(Dataset entries)
________________________________________

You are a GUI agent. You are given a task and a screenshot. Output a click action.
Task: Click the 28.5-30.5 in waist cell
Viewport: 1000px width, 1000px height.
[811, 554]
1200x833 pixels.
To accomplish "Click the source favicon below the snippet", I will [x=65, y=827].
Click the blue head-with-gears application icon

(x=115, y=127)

________________________________________

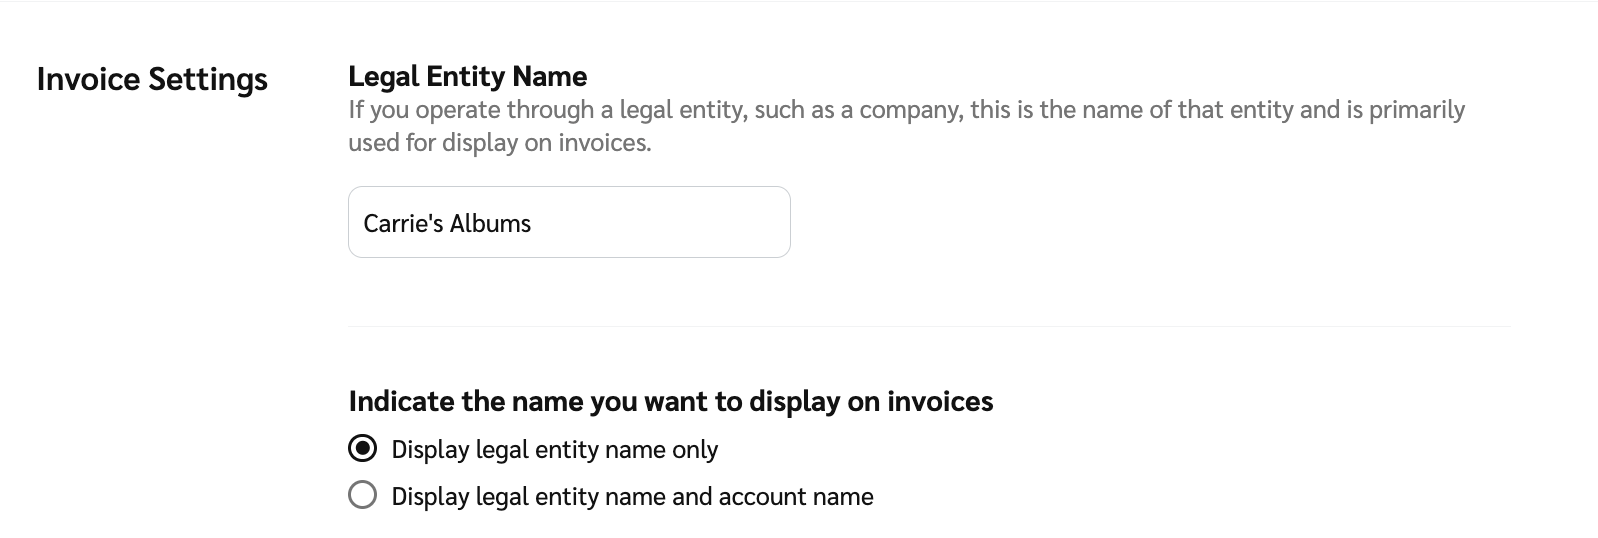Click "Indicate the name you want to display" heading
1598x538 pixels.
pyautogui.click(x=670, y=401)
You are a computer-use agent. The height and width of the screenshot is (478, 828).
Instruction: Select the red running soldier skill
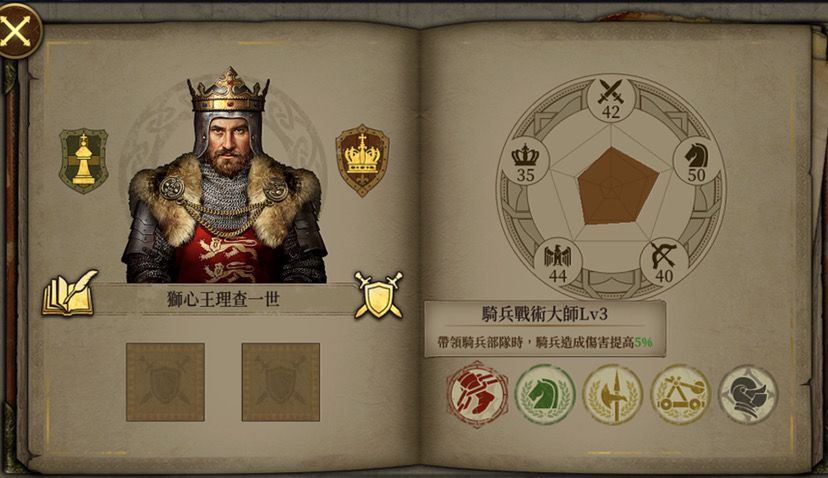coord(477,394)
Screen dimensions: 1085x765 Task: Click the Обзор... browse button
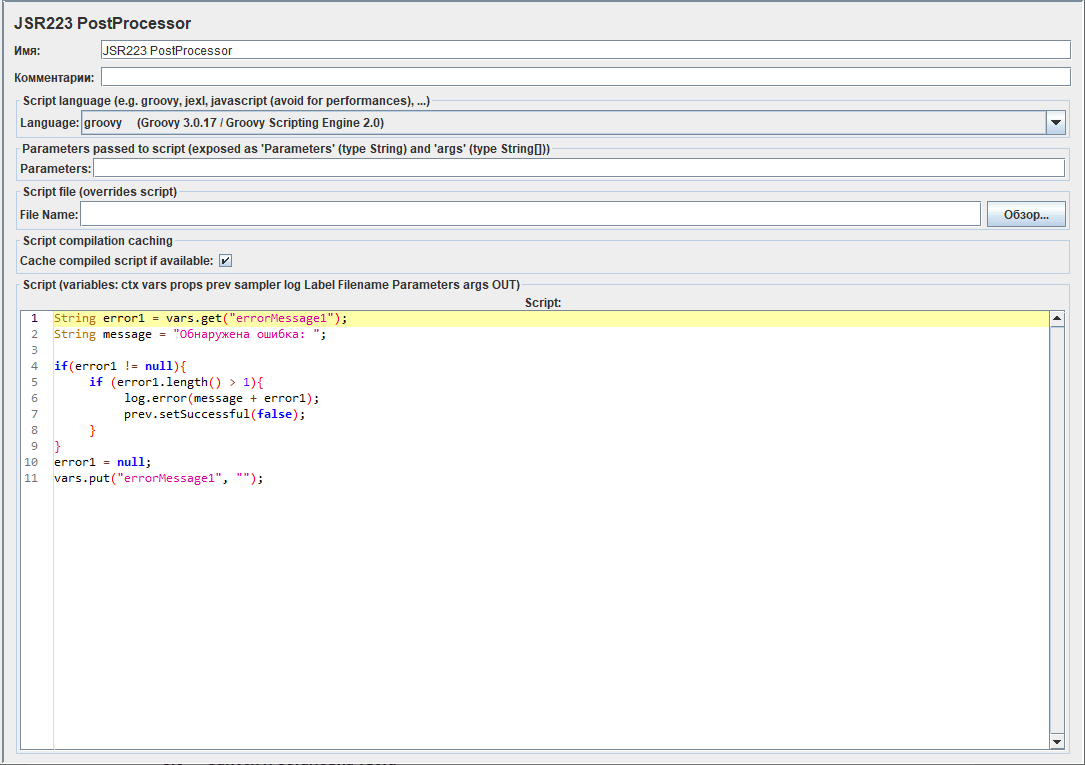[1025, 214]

________________________________________

§ ACTION ITEM
Filter the lines above, keeping and copying those that contain "screenshot".

§ PROBLEM SOLUTION
You are a GUI agent. You are given a task and a screenshot. Output a click action.
You are a computer-use agent. The height and width of the screenshot is (478, 828).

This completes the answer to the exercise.